西国三十三所巡り その31(第三十番札所宝厳寺 第三十三番札所華厳寺)

2021-12-31

2020年6月から始めた西国三十三所巡りも無事結願することができました。今回は琵琶湖の中の竹生島にある宝厳寺と、関西から出て岐阜にある華厳寺という心理的に遠さを感じる2か所を参拝してきました。この記事を書いている時は滋賀から岐阜にかけては寒波襲来で大雪になっていましたが、参拝した時期は11月末だったので移動にも大きな被害がなくて済みました。皆様も参拝する時は気を付けてください。

第三十番 竹生島 宝厳寺

724年に聖武天皇の勅願で行基が創建したといわれています。山号は巌金山になります。聖武天皇の夢枕に天照大神が立ち、弁財天を竹生島に祀るようお告げをしたのが始まりといわれています。日本三大弁才天の一つに数えられ、その中では最も古くに建立されたと言われています(他の二つは広島県の厳島神社と神奈川県の江島神社です)。本尊は弁才天ですが、その後に千手千眼観世音菩薩が安置され、札所のご本尊となりました。どちらも秘仏であり、60年に一度の御開帳になっています。次回は2037年の予定になっています。

三十三ある札所の中で唯一の船を使用しないと行けないお寺になります。島には宝厳寺と都久夫須麻神社、後は数軒のお土産屋だけで民家は一軒も無いそうです。竹生島へ行く船は長浜・彦根・今津の各港より出ています。琵琶湖汽船とオーミマリンの2社が運行しています。乗船時間は一番短いので今津港から25分で、一番長いのは彦根港から45分です。今回は今津港から竹生島に向かいました。今津港には40台駐車ができる無料の駐車場があります。歩いて数分で船着き場に着きます。今津港から竹生島までは通常期間で一日に4本、冬季になると一日2本の運航になるので事前のチェックが必要です。琵琶湖汽船を利用した今津港からの乗船料は2640円でした。

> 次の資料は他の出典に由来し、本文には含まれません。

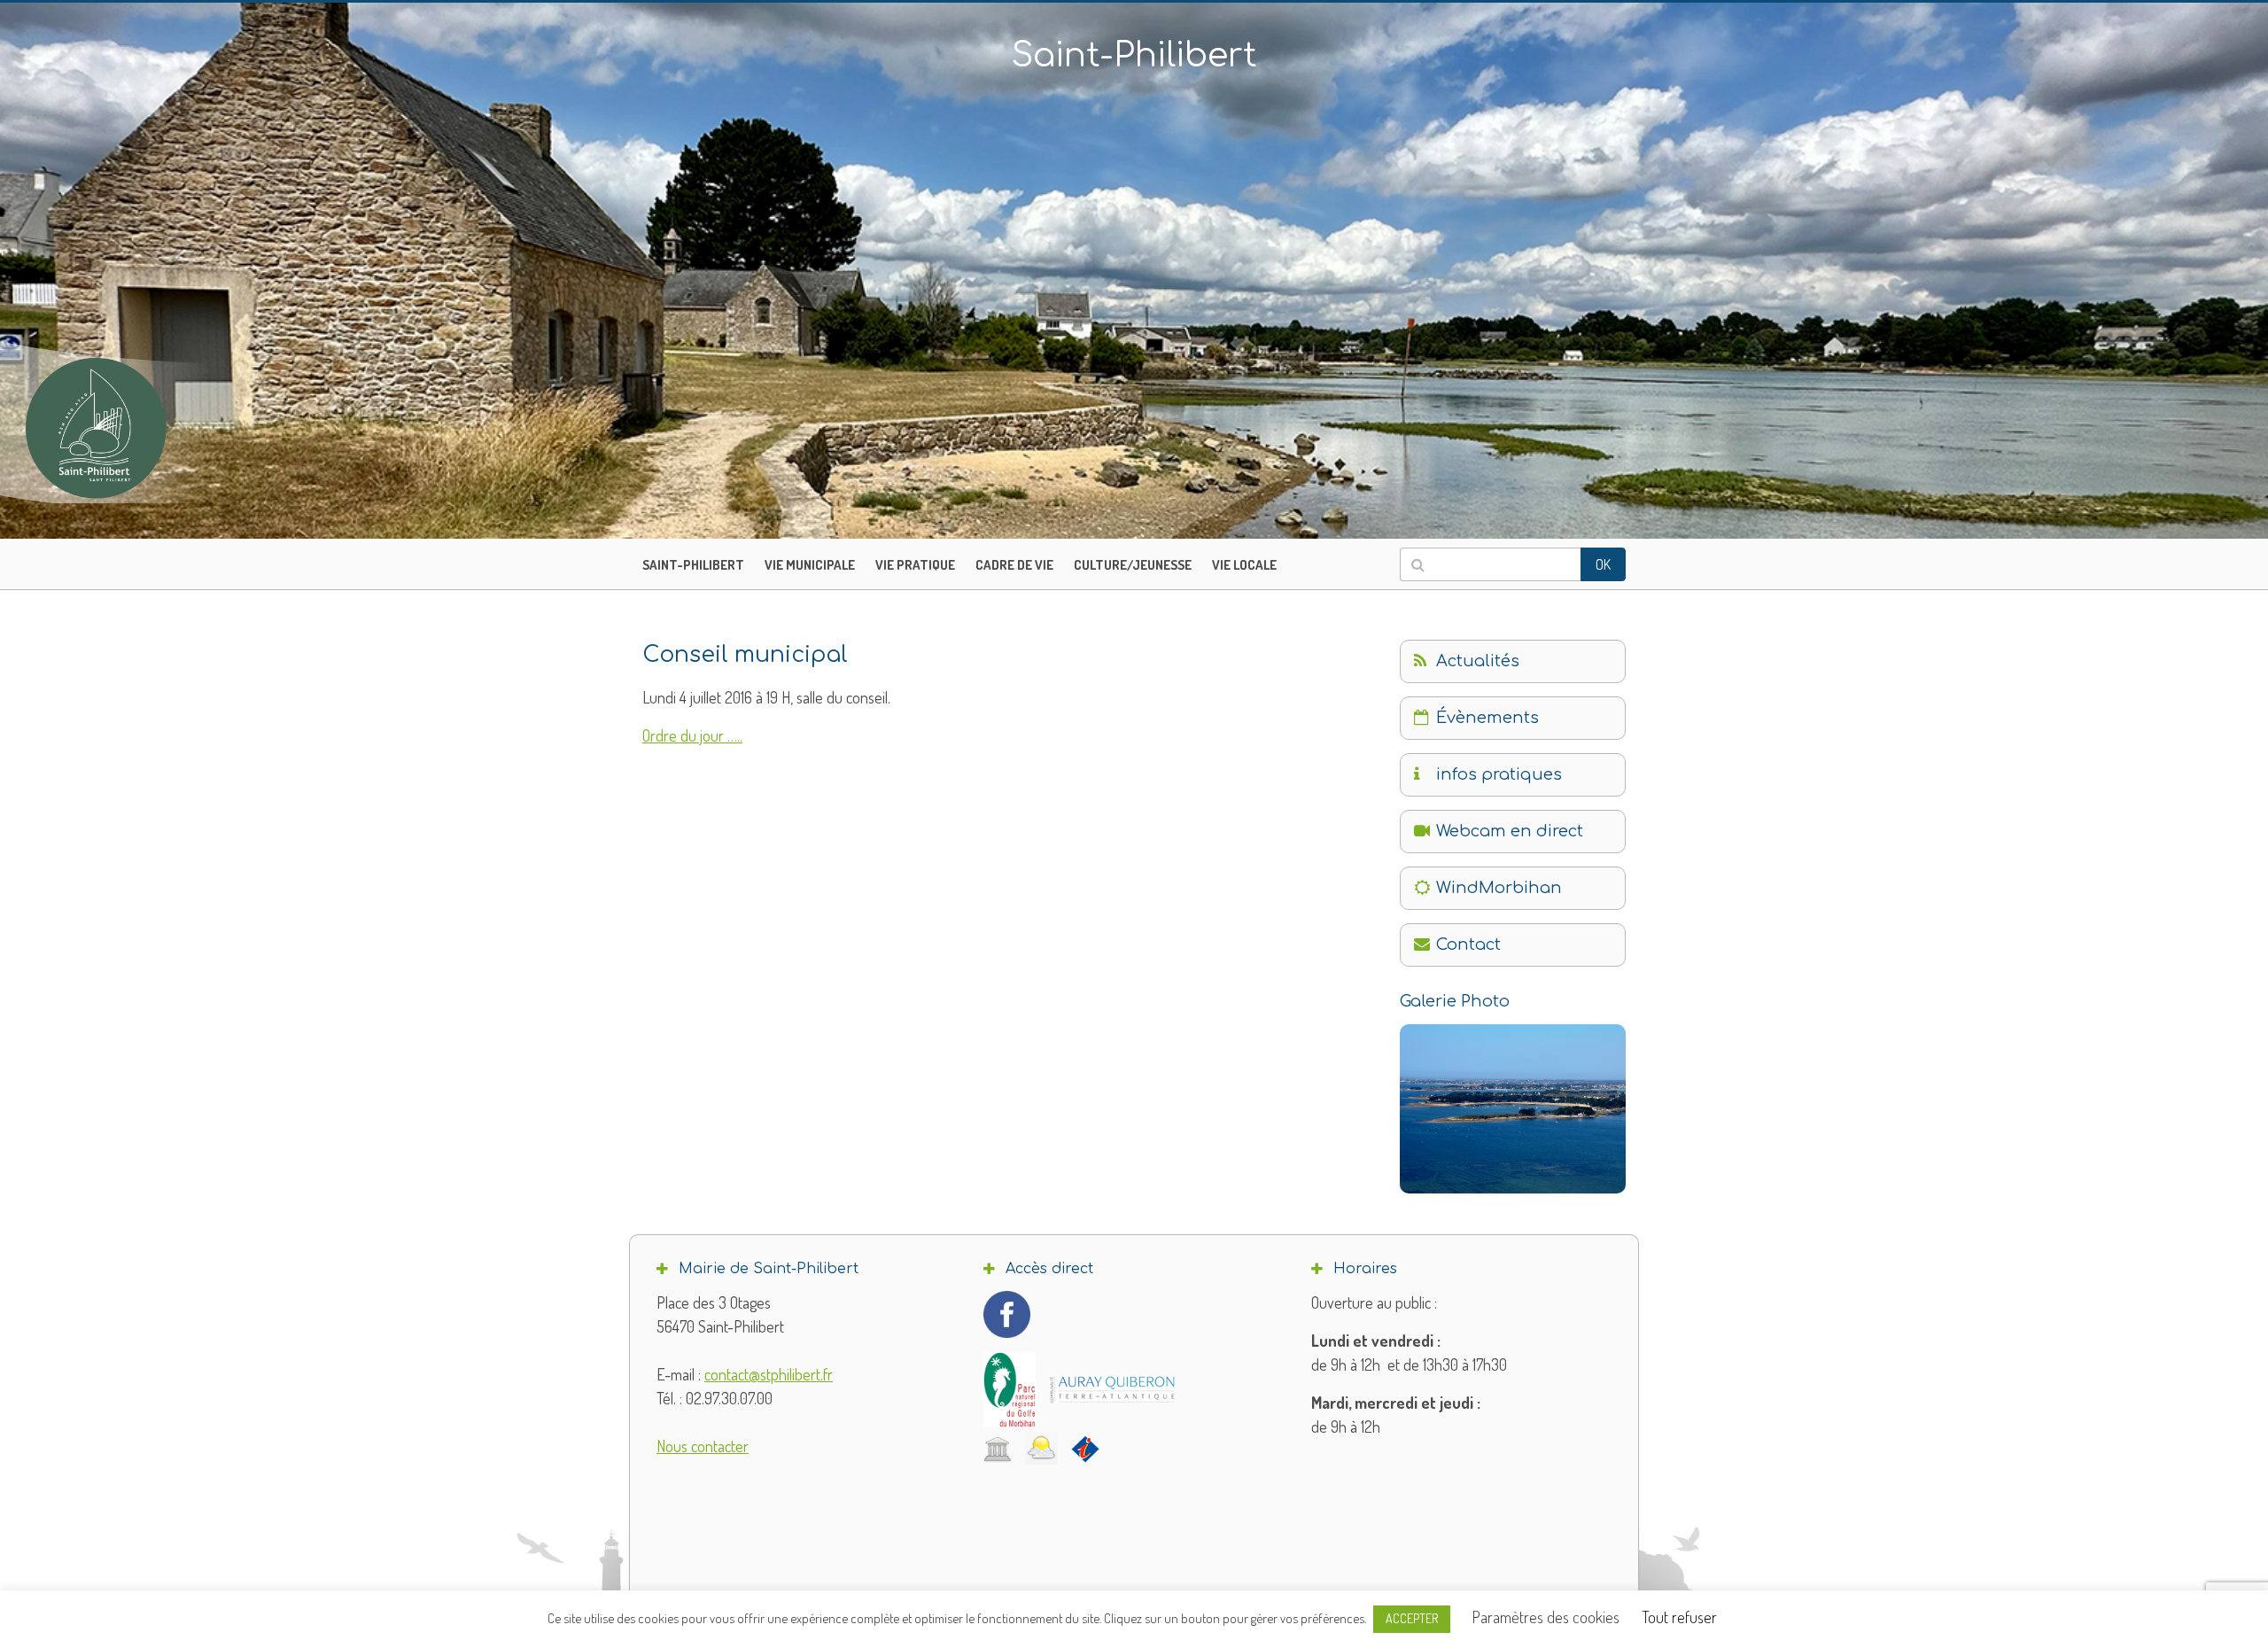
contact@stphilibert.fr (768, 1374)
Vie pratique (915, 564)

島に着くと中々の壮観で見上げてしまいます。石段を上ると本堂があります。本堂から観音堂に向かうまでに国宝である唐門を通ります。色鮮やかで派手でした。宝厳寺から都久夫須麻神社へは舟廊下という重要文化財に指定された屋根付きの廊下で結ばれています。豊臣秀吉の御座船「日本丸」の船櫓の用材を用いて建てたので舟廊下と呼ばれています。宝物殿もあるのですがコロナのため休館となっていました。

竹生島への入島料として大人500円、小人300円が必要ですが拝観料はありません。船着き場を降りお土産屋の横を通ると入口があってその横に券売機がありました。

納経には少し時間がかかります。行く方法が船しかなく発着時間が決まっていることが原因だと思います。滞在時間は船便によりますが70~85分です。団体が来てしまいますとゆっくりと見て回るのは難しいかもしれません。

第三十三番 谷汲山 華厳寺

798年大口大領と豊然上人によって創建されました。大口大領が京都の仏師に十一面観世音菩薩を彫ってもらい、故郷に帰る途中で観音像が動かなくなりました。大領はこの地が結縁の地だろうと思い、この山中に住んでいた豊然上人に相談してお堂を建立したといわれています。寺付近の谷から油が湧き出し、仏前の灯明用の油が汲めども尽きなかったことに由来して、醍醐天皇が「谷汲山」の山号と「華厳寺」の扁額を下賜しました。ご本尊は十一面観世音菩薩です。秘仏となっており、御開帳は不定期です。

986年に花山法皇が満願成就の寺と定めたことで西国三十三所の最終札所となりました。満願の地という事もあって荘厳な感じがします。ご詠歌は、過去・現在・未来を示す3首あり、ご詠歌にちなんで御朱印も本堂(観音堂)・満願堂・笈摺堂の3種類があります。過去は満願堂、現在は本堂(観音堂)、未来は笈摺堂を表しています。

本堂には精進落としの鯉や戒壇めぐりなどがありますが、面白いなと思ったのは満願堂です。なんと色々な狸の石像があります。見ざる聞かざる言わざるを模した狸は一見の価値ありです。

駐車場は700台駐車できるそうです。基本無料ですが日曜祝日は400円だそうです。そして場所も門をくぐってすぐの場所は民間経営で有料となっています。もう少し進み観光プラザの横が町営の駐車場になります。拝観料は無料です。